▸ Task to complete: Every line from the line containing "Given: Click the 政治家 role text" through the end of the data is to be reproduced exactly, excluding pictures.

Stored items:
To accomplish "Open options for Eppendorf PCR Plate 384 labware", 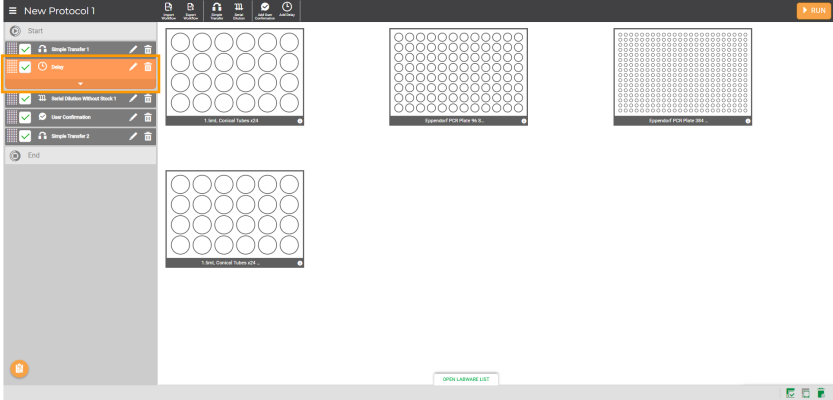I will tap(747, 121).
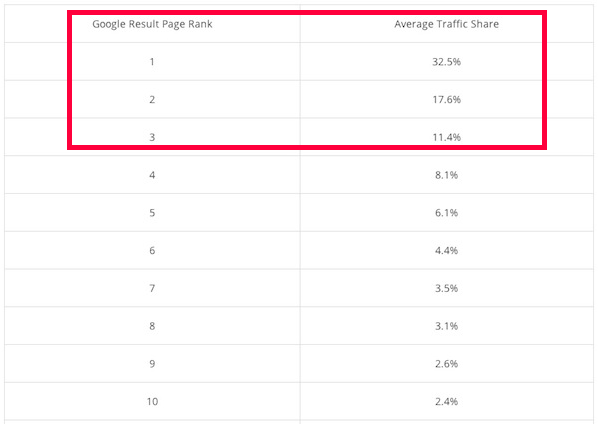The image size is (598, 426).
Task: Select the rank 6 cell
Action: click(152, 250)
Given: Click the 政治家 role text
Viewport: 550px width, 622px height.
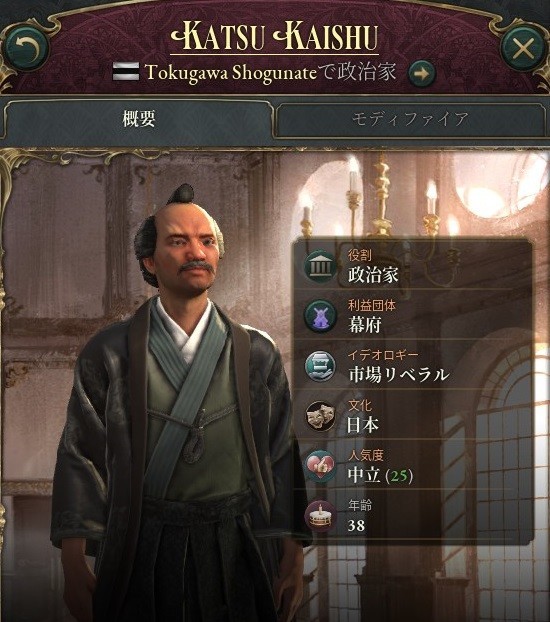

▸ Output for this task:
Given: Click the 政治家 role text
Viewport: 550px width, 622px height.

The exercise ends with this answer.